** Opening PAGE EXCERPT block **

In the 1970s, some media outlets speculated that the Earth might be entering a new ice age due to short-term cooling trends and aerosol emissions. However, climate science has since evolved, and the overwhelming consensus now shows that human-induced global warming—primarily caused by greenhouse gas emissions—is the dominant trend. Evidence from NASA and the IPCC confirms that the current warming rate is unprecedented over millennia and directly linked to human activity.
The idea of a "sugar high" gained popularity in the 1970s but sugar does not cause hyperactivity in children. The relationship between sugar intake and behavior is complex and influenced by factors like blood sugar levels, genetics, and environmental factors.
While saturated and trans fats are harmful, research has clarified the benefits of monounsaturated and polyunsaturated fats (e.g., omega-3 fatty acids). These "good fats" help reduce inflammation, improve cholesterol levels, and support overall cardiovascular health.
Continental drift was initially proposed by Alfred Wegener in the early 20th century but lacked a mechanism for movement. By the 1960s, plate tectonics emerged as the accepted explanation, supported by seafloor spreading and magnetic striping evidence. By the 1980s, it became widely accepted in the scientific community as foundational geoscience.
Breastfeeding is now recognized as the optimal form of infant nutrition, offering immune protection, better developmental outcomes, and long-term health benefits for both infants and mothers. WHO guidelines highlight the importance of breastfeeding, especially exclusive breastfeeding for the first six months of life though formula is still vital for some families.

** Closing PAGE EXCERPT block **
** Opening SUPPLIED ENTRIES block **

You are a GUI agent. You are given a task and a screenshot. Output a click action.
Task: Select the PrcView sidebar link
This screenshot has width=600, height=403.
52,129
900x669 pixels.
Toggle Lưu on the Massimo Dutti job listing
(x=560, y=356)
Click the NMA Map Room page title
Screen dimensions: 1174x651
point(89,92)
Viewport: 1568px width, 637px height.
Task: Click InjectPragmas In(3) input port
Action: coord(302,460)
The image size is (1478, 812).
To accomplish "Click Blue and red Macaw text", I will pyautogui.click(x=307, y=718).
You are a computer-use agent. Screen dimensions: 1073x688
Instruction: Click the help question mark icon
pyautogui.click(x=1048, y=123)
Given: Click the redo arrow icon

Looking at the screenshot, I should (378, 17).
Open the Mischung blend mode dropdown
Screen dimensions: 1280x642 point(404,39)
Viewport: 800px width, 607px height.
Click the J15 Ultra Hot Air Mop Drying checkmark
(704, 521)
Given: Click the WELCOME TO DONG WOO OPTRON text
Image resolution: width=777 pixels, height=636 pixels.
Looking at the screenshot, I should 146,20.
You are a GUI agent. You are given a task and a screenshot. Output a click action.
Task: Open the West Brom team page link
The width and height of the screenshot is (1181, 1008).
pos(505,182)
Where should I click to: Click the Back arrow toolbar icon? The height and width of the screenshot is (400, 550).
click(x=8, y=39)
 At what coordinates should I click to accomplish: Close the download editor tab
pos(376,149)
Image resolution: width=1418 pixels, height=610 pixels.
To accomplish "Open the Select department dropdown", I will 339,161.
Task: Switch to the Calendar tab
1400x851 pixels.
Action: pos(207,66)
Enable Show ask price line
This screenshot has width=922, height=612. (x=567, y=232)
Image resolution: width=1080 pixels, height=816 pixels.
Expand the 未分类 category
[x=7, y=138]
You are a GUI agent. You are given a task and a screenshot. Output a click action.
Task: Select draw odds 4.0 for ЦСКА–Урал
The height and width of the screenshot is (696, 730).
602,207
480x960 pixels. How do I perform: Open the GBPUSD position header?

** Closing SUPPLIED ENTRIES block **

> _GOAL OF THE EXERCISE_
According to the passage on revised scientific views, who first proposed continental drift? The material is unrelated to the passage on revised scientific views.

> _FINAL ANSWER_
Alfred Wegener